Over the past week, Daily Beast blogger Andrew Sullivan has been weighing the pros and cons of libertarianism. On Friday, he brought his readers into the discussion, publishing several of their negative takes. One comment in particular struck me as worth responding to. Here’s what Sullivan published:
A real libertarian should be just as concerned about a State government's infringement of individual liberty as the Federal government's. There should be no distinction. Period. Instead, for some strange reason, American libertarians always rail against Federal power and champion the cause of unfettered State power. Why do you think American libertarians historically champion the cause of unfettered State power in the name of "individual liberty"?
For starters, it is completely incorrect to say that “American libertarians historically champion the cause of unfettered State power.” Moorfield Storey, the great libertarian lawyer who co-founded the NAACP and served as its first president, won the 1917 Supreme Court case of Buchanan v. Warley by arguing that a Jim Crow residential segregation law in Louisville, Kentucky violated property rights under the 14th Amendment, which commands, “No State shall...deprive any person of life, liberty, or property, without due process of law.” Storey correctly argued that the 14th Amendment forbids state and local governments from violating the rights of both blacks and whites.
Take a look at three of the most prominent Supreme Court cases from recent years and you’ll find libertarians making the exact same argument in favor of individual rights and against unfettered state and local power:
• In 2003 the libertarian Cato Institute and the libertarian Institute for Justice each submitted friend of the court briefs in the case of Lawrence v. Texas urging the Supreme Court to strike down that state’s odious ban on gay sex. In his majority opinion nullifying Texas’ Homosexual Conduct Law, Justice Anthony Kennedy repeatedly cited the arguments put forward in the Cato brief. So much for championing unfettered state power.
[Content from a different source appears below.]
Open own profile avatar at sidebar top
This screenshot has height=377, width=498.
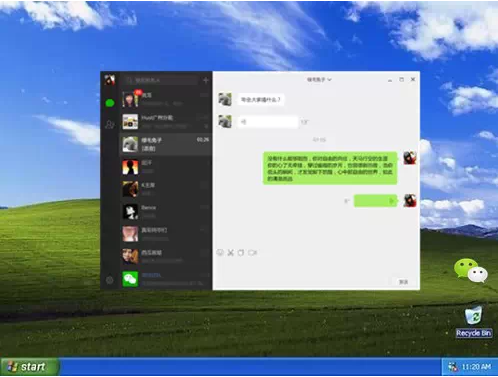pyautogui.click(x=110, y=80)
• In 2005 the aforementioned Institute for Justice brought the case of Kelo v. City of New London to the Supreme Court. At issue was an eminent domain land grab by local officials in New London, Connecticut. Regrettably, the Court got that one wrong. Nonetheless, the libertarians who litigated the case (and thereby brought eminent domain abuse into the national spotlight) did so by urging the federal courts to force local officials to respect fundamental rights under the Constitution.
• Finally, in the 2010 case of McDonald v. Chicago, libertarian lawyer Alan Gura convinced the Supreme Court to strike down Chicago’s draconian handgun ban because it violated the Second Amendment right to keep and bear arms as applied to the states via the 14th Amendment. Once again, this was a libertarian argument which held that state and local governments may not violate fundamental rights.
I happen to agree that “a real libertarian should be just as concerned about a State government's infringement of individual liberty as the Federal government's.” But as the facts clearly demonstrate, plenty of real libertarians are concerned with both.